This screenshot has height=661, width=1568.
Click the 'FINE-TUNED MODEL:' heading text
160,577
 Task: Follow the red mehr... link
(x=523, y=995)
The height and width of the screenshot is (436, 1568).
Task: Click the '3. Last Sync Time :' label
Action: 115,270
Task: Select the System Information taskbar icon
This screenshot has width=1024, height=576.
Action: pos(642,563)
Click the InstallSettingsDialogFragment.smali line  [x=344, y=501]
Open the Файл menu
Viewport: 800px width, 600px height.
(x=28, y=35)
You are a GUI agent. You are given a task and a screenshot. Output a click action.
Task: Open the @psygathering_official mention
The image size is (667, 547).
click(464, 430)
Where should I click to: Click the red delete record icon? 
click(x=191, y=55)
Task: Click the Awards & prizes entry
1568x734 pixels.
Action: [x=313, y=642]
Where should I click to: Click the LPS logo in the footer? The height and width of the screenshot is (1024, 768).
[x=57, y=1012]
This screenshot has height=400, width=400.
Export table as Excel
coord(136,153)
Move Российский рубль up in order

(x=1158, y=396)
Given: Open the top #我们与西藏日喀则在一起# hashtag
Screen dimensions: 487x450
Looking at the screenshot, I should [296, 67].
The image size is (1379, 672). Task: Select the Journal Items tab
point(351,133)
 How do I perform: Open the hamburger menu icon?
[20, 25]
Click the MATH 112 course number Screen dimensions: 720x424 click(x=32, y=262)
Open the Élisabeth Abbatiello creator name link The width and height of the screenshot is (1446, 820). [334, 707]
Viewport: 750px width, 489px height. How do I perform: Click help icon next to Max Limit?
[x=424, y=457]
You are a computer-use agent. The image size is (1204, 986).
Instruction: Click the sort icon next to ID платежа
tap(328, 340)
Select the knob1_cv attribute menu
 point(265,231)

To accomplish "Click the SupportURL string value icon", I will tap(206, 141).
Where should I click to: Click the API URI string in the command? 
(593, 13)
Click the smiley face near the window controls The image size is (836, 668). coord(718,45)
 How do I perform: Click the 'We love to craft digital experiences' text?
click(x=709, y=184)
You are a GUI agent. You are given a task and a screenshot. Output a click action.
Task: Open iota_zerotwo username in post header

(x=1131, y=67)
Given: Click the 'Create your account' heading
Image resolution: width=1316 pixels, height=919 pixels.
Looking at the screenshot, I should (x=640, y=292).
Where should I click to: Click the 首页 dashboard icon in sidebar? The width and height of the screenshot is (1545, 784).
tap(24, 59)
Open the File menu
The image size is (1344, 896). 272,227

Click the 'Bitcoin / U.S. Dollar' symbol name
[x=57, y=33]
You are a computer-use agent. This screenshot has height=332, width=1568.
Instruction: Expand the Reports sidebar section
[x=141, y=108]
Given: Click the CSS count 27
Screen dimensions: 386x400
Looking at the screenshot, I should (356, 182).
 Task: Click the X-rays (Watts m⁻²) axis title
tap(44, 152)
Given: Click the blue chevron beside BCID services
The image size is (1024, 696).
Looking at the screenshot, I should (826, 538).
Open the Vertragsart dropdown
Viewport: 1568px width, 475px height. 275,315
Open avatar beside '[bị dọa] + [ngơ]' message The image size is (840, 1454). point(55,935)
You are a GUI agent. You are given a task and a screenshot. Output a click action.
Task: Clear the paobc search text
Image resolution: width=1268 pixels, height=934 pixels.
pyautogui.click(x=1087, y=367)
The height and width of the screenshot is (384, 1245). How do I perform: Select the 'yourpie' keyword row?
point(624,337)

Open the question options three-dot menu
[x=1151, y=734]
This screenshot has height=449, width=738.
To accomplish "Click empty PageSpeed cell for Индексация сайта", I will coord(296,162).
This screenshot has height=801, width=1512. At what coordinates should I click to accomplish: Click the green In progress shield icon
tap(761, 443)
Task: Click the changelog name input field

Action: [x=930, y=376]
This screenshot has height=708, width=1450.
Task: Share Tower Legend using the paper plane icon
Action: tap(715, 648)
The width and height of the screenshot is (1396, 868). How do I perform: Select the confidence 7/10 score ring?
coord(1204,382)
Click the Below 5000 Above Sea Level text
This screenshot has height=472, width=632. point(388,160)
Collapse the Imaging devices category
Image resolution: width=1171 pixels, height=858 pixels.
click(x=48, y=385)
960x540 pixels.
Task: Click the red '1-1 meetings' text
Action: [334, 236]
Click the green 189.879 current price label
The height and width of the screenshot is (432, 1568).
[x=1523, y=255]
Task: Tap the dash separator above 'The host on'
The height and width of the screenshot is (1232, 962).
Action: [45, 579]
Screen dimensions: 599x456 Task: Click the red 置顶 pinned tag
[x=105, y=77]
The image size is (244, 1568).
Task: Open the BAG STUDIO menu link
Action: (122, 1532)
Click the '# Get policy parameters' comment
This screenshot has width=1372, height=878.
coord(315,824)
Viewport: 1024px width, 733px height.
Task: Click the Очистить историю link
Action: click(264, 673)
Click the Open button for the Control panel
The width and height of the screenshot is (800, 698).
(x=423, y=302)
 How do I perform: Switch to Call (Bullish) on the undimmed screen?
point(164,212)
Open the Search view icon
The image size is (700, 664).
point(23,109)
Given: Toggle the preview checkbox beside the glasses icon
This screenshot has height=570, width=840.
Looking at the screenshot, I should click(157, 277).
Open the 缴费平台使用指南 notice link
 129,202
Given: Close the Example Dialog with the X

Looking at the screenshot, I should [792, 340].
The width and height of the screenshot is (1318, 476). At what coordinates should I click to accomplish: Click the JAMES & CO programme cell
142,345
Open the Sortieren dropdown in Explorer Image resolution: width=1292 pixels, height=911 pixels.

########

-- Directions for this task --
All that is needed is the number of lines in the listing holding the word "beside".

-- Answer to this exercise --
3